** begin **

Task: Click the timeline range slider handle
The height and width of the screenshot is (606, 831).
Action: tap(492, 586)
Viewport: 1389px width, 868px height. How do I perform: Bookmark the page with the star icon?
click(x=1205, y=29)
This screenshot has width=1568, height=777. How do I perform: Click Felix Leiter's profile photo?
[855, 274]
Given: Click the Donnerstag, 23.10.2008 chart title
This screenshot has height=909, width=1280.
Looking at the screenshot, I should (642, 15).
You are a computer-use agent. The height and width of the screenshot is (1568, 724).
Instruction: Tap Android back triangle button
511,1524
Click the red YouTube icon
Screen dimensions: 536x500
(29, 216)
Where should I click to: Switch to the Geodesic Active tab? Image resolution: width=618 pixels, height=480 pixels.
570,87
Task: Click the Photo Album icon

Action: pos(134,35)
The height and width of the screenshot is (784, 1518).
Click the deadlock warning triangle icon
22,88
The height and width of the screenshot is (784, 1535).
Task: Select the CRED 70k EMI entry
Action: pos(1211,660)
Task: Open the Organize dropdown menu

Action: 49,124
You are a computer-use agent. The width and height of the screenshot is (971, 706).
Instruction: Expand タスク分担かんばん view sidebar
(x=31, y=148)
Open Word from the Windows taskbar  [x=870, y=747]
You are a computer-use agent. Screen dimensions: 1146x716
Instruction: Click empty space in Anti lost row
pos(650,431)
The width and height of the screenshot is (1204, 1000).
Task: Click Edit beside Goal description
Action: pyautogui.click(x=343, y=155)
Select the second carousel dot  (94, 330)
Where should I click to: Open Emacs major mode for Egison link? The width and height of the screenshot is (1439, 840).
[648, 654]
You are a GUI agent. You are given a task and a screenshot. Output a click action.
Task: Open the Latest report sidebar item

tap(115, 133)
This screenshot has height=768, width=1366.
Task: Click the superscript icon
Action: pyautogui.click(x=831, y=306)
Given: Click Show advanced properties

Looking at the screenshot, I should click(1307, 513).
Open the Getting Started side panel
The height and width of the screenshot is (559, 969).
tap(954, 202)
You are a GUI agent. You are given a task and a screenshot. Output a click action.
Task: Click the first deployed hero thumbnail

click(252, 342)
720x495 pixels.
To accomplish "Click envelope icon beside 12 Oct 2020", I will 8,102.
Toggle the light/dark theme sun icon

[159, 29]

** end **

PROBLEM DETAILS:
Can you copy out the entries word for word, starting with the line that contains "Open Word from" and continuing through the end of the entries?

RESULT FOR THIS TASK:
Open Word from the Windows taskbar  [x=870, y=747]
You are a computer-use agent. Screen dimensions: 1146x716
Instruction: Click empty space in Anti lost row
pos(650,431)
The width and height of the screenshot is (1204, 1000).
Task: Click Edit beside Goal description
Action: pyautogui.click(x=343, y=155)
Select the second carousel dot  (94, 330)
Where should I click to: Open Emacs major mode for Egison link? The width and height of the screenshot is (1439, 840).
[648, 654]
You are a GUI agent. You are given a task and a screenshot. Output a click action.
Task: Open the Latest report sidebar item

tap(115, 133)
This screenshot has height=768, width=1366.
Task: Click the superscript icon
Action: pyautogui.click(x=831, y=306)
Given: Click Show advanced properties

Looking at the screenshot, I should click(1307, 513).
Open the Getting Started side panel
The height and width of the screenshot is (559, 969).
tap(954, 202)
You are a GUI agent. You are given a task and a screenshot. Output a click action.
Task: Click the first deployed hero thumbnail

click(252, 342)
720x495 pixels.
To accomplish "Click envelope icon beside 12 Oct 2020", I will 8,102.
Toggle the light/dark theme sun icon

[159, 29]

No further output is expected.